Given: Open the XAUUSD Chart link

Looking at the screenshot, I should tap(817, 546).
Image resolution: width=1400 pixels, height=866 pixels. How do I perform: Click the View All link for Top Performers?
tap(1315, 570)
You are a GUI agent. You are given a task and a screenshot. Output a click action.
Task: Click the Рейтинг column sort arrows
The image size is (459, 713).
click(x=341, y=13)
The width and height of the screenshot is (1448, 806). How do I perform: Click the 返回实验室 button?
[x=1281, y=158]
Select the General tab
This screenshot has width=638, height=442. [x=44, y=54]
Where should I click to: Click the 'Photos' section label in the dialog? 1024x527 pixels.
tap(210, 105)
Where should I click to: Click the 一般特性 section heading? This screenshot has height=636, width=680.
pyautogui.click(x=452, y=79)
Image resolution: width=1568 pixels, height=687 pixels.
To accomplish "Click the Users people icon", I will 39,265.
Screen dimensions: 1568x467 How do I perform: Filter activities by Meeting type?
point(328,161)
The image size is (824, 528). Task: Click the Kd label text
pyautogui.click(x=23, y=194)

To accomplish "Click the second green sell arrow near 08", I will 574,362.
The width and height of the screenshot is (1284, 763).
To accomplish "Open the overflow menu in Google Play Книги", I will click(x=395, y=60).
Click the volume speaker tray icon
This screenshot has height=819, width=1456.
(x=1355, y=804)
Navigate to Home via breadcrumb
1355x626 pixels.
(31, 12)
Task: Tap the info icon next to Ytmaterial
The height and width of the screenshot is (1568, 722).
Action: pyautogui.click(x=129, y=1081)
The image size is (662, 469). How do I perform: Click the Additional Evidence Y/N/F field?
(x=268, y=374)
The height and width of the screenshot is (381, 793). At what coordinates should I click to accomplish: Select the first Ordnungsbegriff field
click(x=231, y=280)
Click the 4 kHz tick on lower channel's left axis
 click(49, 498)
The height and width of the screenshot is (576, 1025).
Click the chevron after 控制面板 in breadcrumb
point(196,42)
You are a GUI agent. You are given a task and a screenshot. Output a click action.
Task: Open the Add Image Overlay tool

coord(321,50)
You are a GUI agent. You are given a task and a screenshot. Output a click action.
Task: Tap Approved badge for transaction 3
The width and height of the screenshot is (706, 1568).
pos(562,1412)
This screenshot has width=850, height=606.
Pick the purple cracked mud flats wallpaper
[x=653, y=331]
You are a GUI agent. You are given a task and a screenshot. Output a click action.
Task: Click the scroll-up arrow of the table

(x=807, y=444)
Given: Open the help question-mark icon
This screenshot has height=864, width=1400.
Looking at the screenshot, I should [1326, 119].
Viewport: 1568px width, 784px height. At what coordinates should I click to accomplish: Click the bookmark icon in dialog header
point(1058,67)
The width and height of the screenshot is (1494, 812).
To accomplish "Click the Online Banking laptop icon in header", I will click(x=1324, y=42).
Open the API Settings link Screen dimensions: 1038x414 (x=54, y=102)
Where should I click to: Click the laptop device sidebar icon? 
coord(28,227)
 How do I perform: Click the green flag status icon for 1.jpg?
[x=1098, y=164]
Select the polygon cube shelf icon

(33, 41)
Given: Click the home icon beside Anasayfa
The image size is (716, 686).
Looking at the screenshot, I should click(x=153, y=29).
——————
Stated task: Transcribe each of the lines above, keeping every character as it appears.

Output of the task:
Given: Open the XAUUSD Chart link

Looking at the screenshot, I should tap(817, 546).
Image resolution: width=1400 pixels, height=866 pixels. How do I perform: Click the View All link for Top Performers?
tap(1315, 570)
You are a GUI agent. You are given a task and a screenshot. Output a click action.
Task: Click the Рейтинг column sort arrows
The image size is (459, 713).
click(x=341, y=13)
The width and height of the screenshot is (1448, 806). How do I perform: Click the 返回实验室 button?
[x=1281, y=158]
Select the General tab
This screenshot has width=638, height=442. [x=44, y=54]
Where should I click to: Click the 'Photos' section label in the dialog? 1024x527 pixels.
tap(210, 105)
Where should I click to: Click the 一般特性 section heading? This screenshot has height=636, width=680.
pyautogui.click(x=452, y=79)
Image resolution: width=1568 pixels, height=687 pixels.
To accomplish "Click the Users people icon", I will 39,265.
Screen dimensions: 1568x467 How do I perform: Filter activities by Meeting type?
point(328,161)
The image size is (824, 528). Task: Click the Kd label text
pyautogui.click(x=23, y=194)

To accomplish "Click the second green sell arrow near 08", I will 574,362.
The width and height of the screenshot is (1284, 763).
To accomplish "Open the overflow menu in Google Play Книги", I will click(x=395, y=60).
Click the volume speaker tray icon
This screenshot has height=819, width=1456.
(x=1355, y=804)
Navigate to Home via breadcrumb
1355x626 pixels.
(31, 12)
Task: Tap the info icon next to Ytmaterial
The height and width of the screenshot is (1568, 722).
Action: pyautogui.click(x=129, y=1081)
The image size is (662, 469). How do I perform: Click the Additional Evidence Y/N/F field?
(x=268, y=374)
The height and width of the screenshot is (381, 793). At what coordinates should I click to accomplish: Select the first Ordnungsbegriff field
click(x=231, y=280)
Click the 4 kHz tick on lower channel's left axis
 click(49, 498)
The height and width of the screenshot is (576, 1025).
Click the chevron after 控制面板 in breadcrumb
point(196,42)
You are a GUI agent. You are given a task and a screenshot. Output a click action.
Task: Open the Add Image Overlay tool

coord(321,50)
You are a GUI agent. You are given a task and a screenshot. Output a click action.
Task: Tap Approved badge for transaction 3
The width and height of the screenshot is (706, 1568).
pos(562,1412)
This screenshot has width=850, height=606.
Pick the purple cracked mud flats wallpaper
[x=653, y=331]
You are a GUI agent. You are given a task and a screenshot. Output a click action.
Task: Click the scroll-up arrow of the table

(x=807, y=444)
Given: Open the help question-mark icon
This screenshot has height=864, width=1400.
Looking at the screenshot, I should [1326, 119].
Viewport: 1568px width, 784px height. At what coordinates should I click to accomplish: Click the bookmark icon in dialog header
point(1058,67)
The width and height of the screenshot is (1494, 812).
To accomplish "Click the Online Banking laptop icon in header", I will click(x=1324, y=42).
Open the API Settings link Screen dimensions: 1038x414 (x=54, y=102)
Where should I click to: Click the laptop device sidebar icon? 
coord(28,227)
 How do I perform: Click the green flag status icon for 1.jpg?
[x=1098, y=164]
Select the polygon cube shelf icon

(33, 41)
Given: Click the home icon beside Anasayfa
The image size is (716, 686).
Looking at the screenshot, I should click(x=153, y=29).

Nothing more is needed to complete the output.